Exercise instructions: Find every line in the records below that contains the word "computer", and copy each such line.

-------- Material for this exercise --------

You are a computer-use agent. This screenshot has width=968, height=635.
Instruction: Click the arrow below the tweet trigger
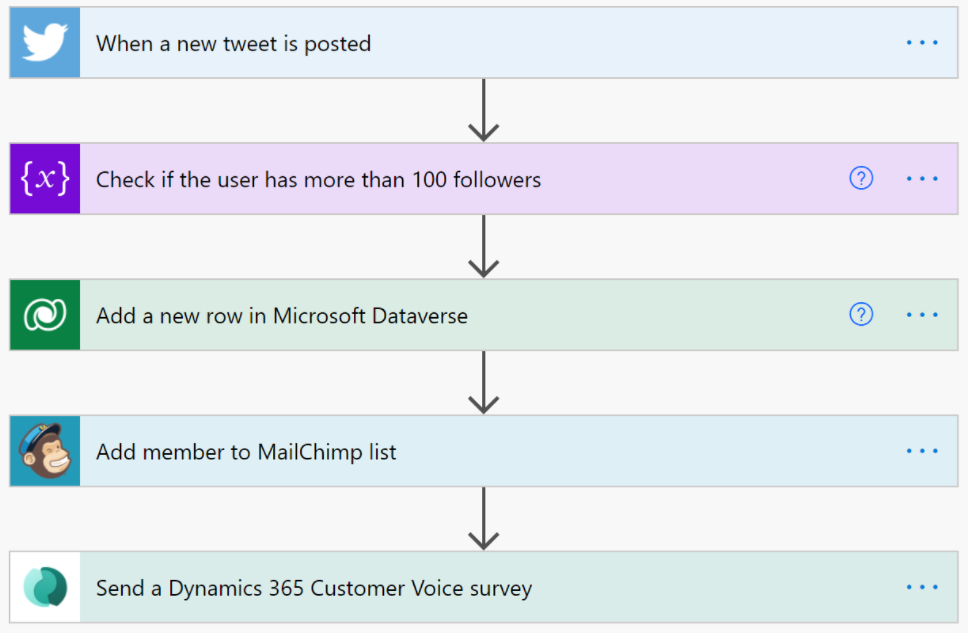484,110
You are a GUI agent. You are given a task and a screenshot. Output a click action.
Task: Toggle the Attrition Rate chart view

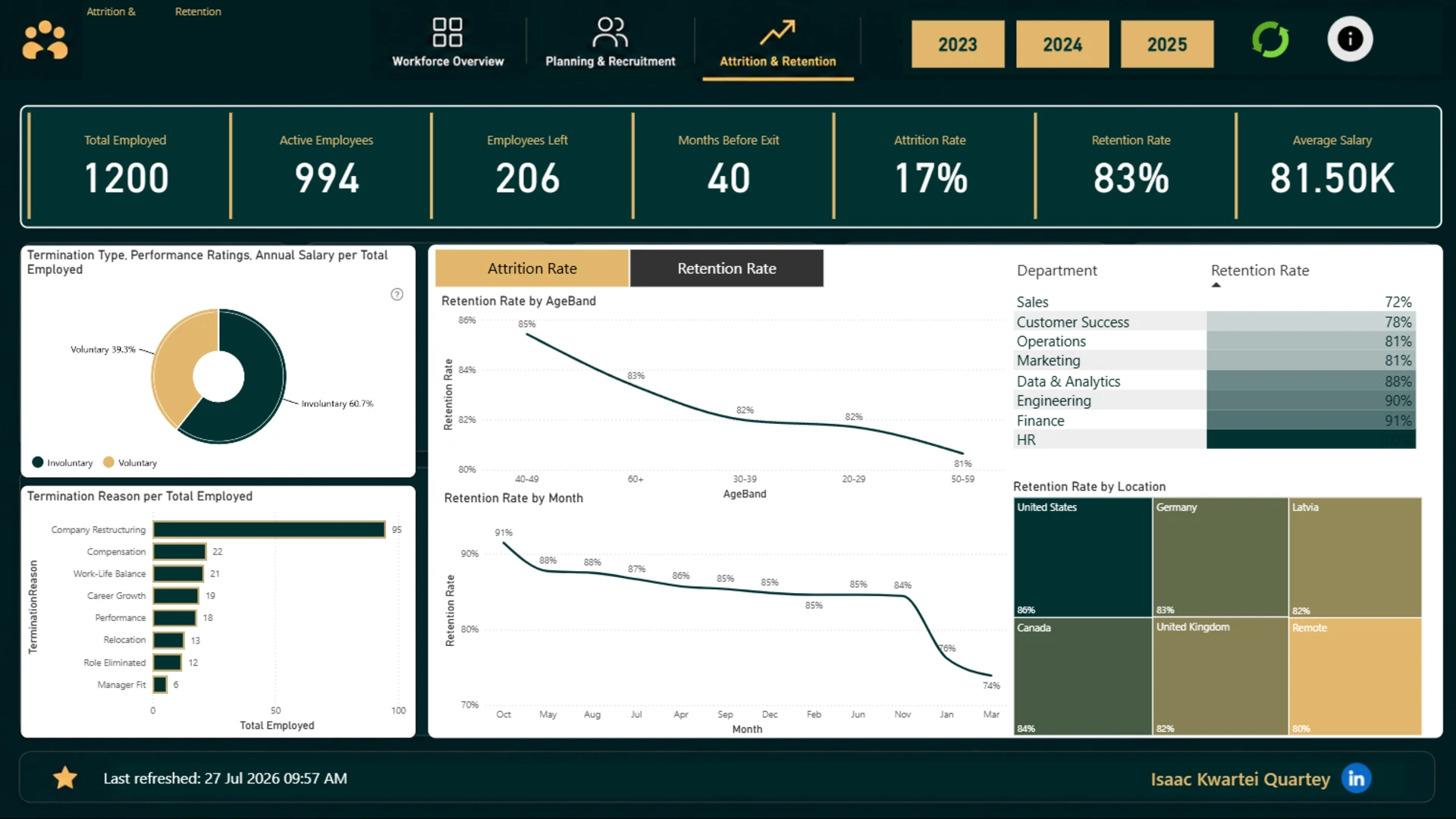click(x=532, y=268)
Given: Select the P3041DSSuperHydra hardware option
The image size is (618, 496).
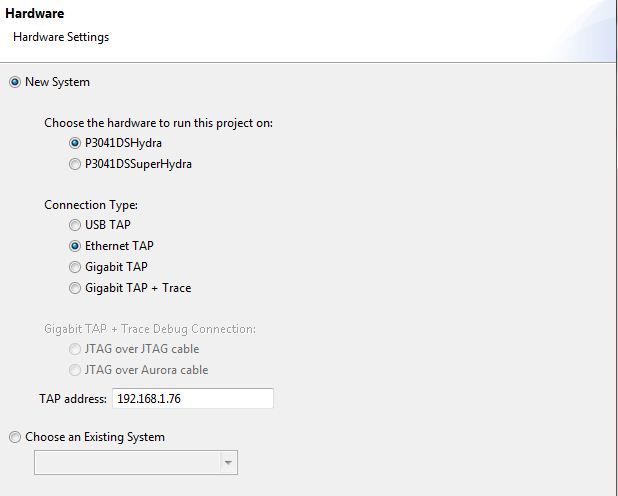Looking at the screenshot, I should pyautogui.click(x=75, y=164).
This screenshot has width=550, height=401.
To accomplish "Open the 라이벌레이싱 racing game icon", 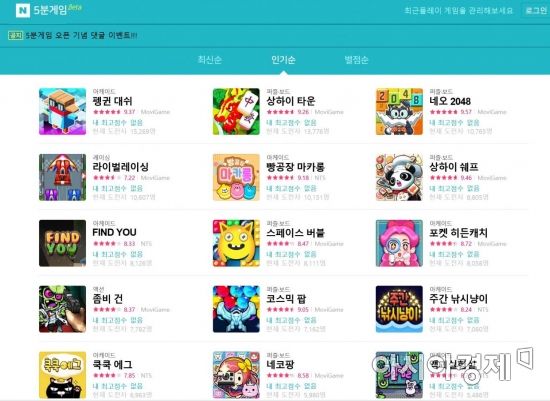I will pos(62,178).
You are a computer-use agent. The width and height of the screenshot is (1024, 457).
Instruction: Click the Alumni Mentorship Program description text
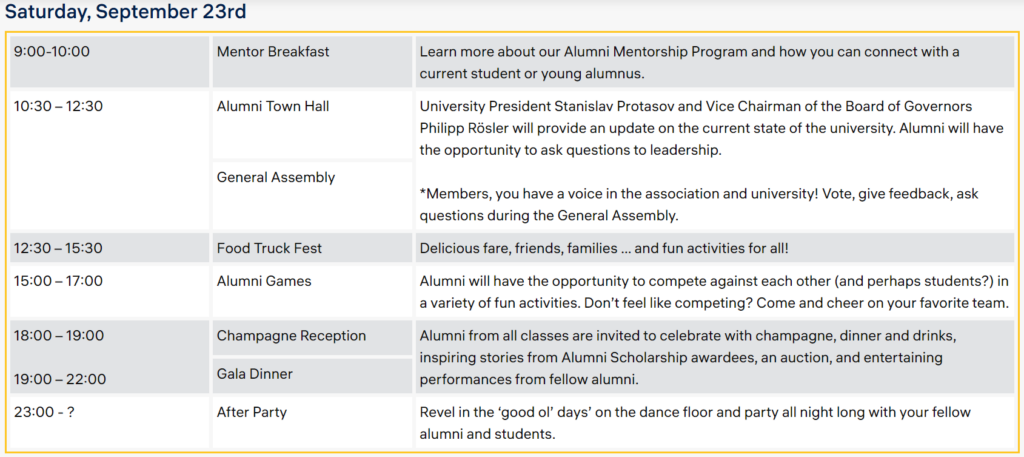tap(690, 63)
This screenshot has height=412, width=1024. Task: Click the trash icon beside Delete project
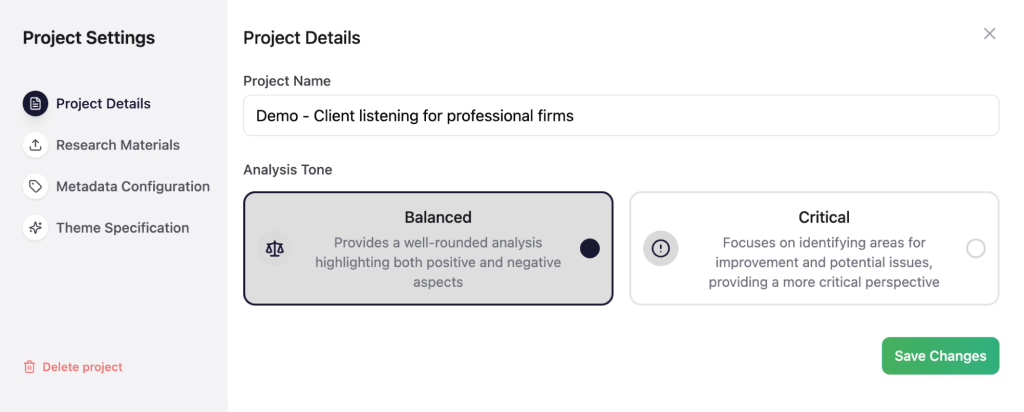click(x=29, y=367)
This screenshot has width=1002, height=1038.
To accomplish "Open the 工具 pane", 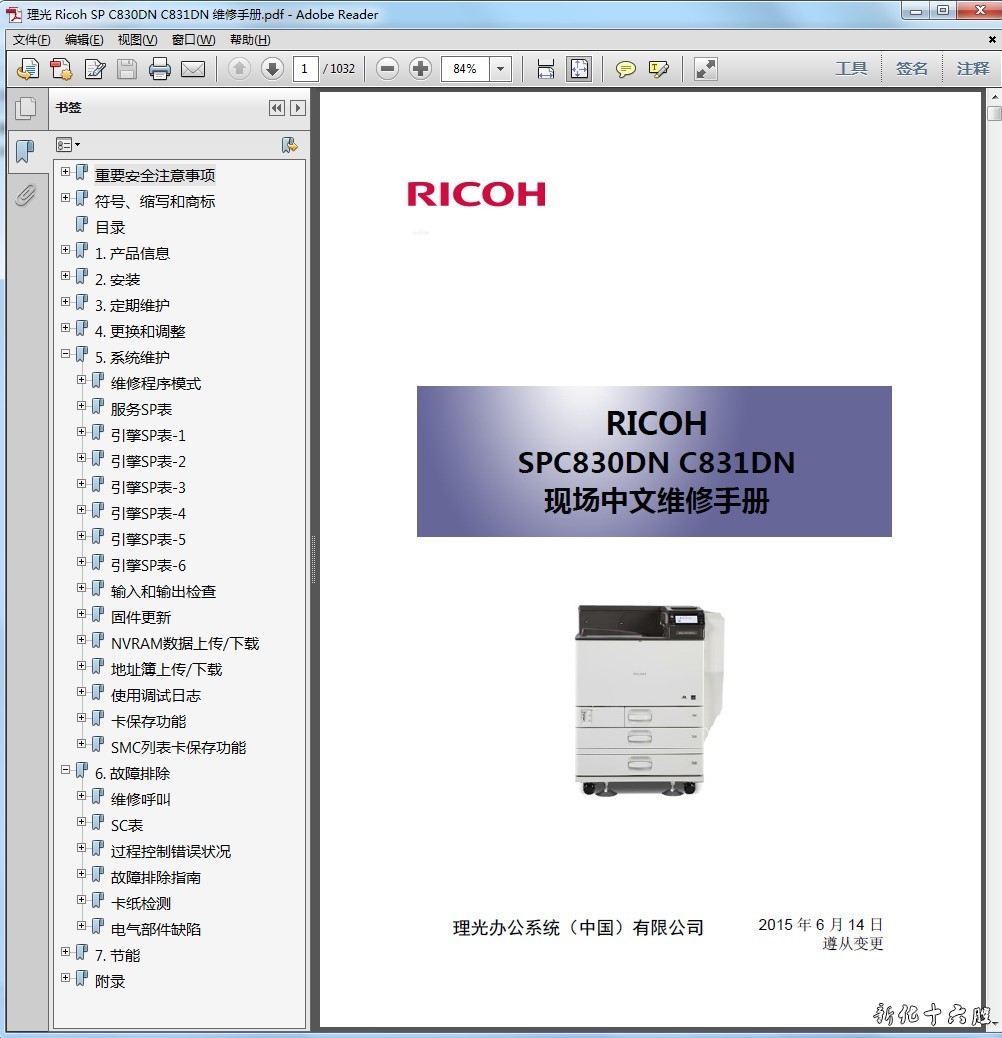I will [x=851, y=68].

--------

Answer to this task:
You are a computer-use agent. This screenshot has width=968, height=635.
You are a computer-use agent. The width and height of the screenshot is (1024, 457).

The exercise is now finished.